(Stored dataset items)
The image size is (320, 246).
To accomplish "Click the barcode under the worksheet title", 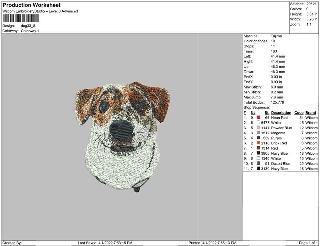I will [x=21, y=18].
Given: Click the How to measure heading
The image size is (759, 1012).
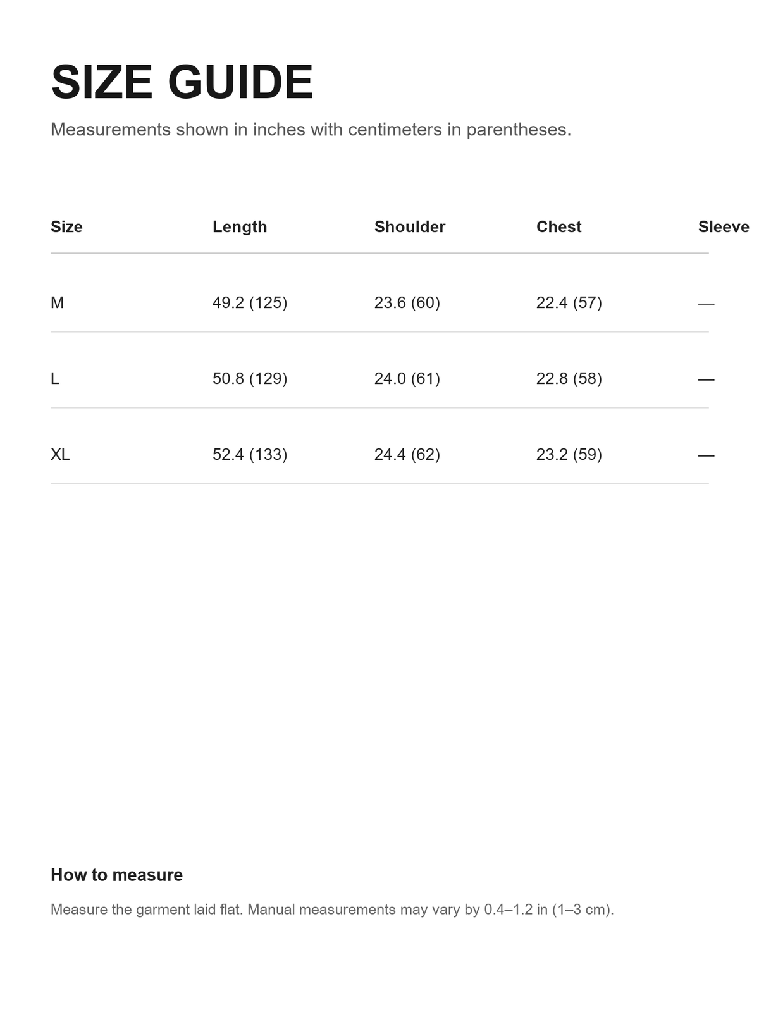Looking at the screenshot, I should (x=116, y=875).
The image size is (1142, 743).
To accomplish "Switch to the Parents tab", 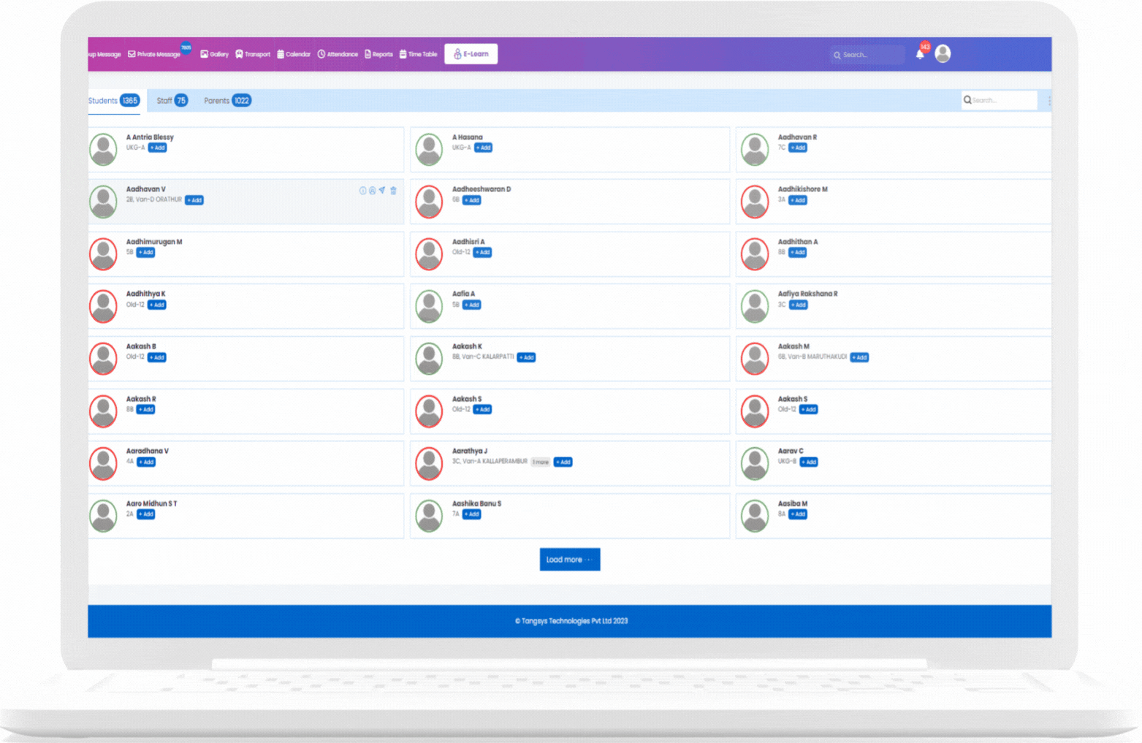I will click(x=227, y=101).
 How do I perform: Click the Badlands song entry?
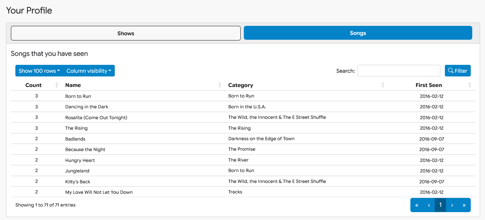pyautogui.click(x=75, y=139)
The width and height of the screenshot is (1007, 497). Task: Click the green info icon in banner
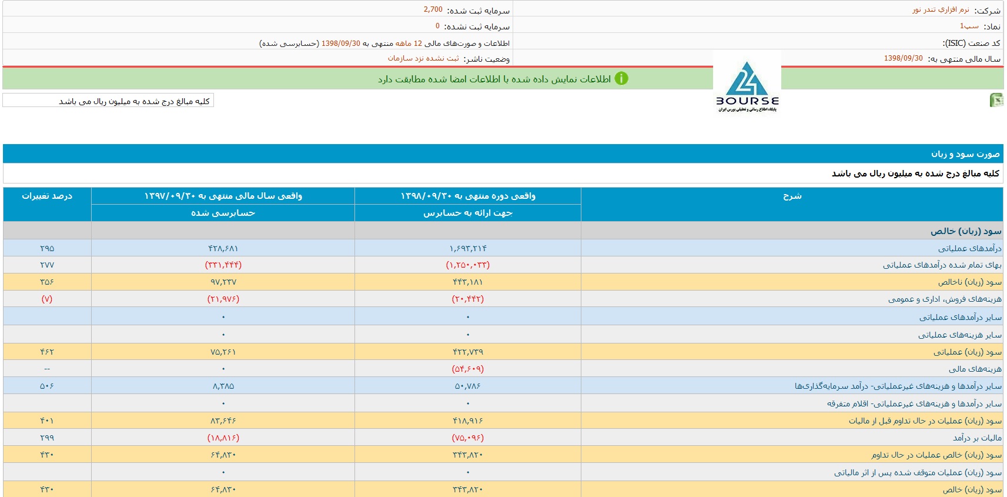click(621, 79)
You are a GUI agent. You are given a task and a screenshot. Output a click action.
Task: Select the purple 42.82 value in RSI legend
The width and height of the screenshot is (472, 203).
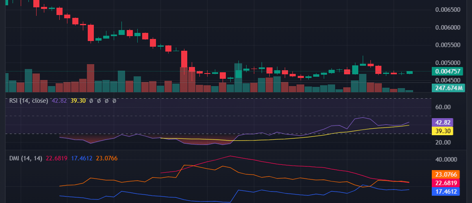click(x=60, y=101)
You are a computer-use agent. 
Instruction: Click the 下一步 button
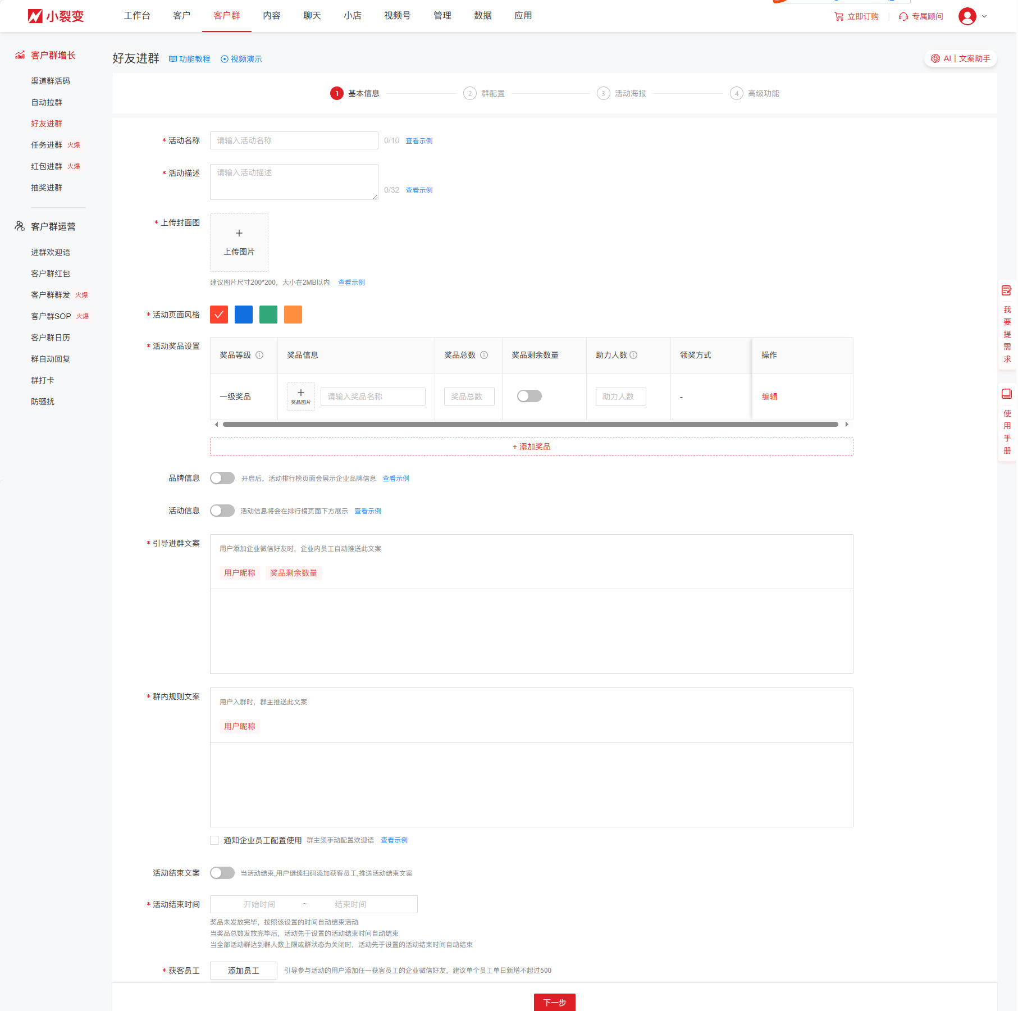pyautogui.click(x=554, y=1003)
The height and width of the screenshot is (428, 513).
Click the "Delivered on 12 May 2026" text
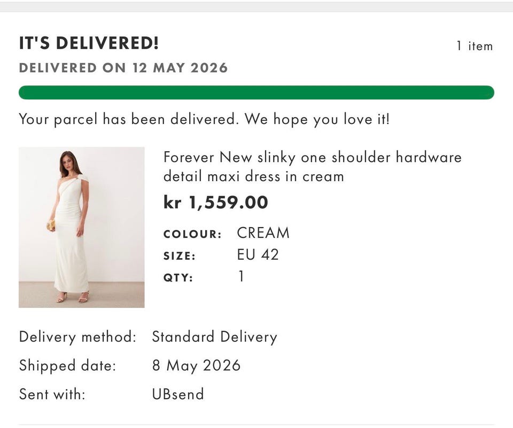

## YOUR TASK
Tally the lines in the records that contain the word "agent"; the answer is that number and nothing more.

## RESPONSE FOR THIS EXERCISE
2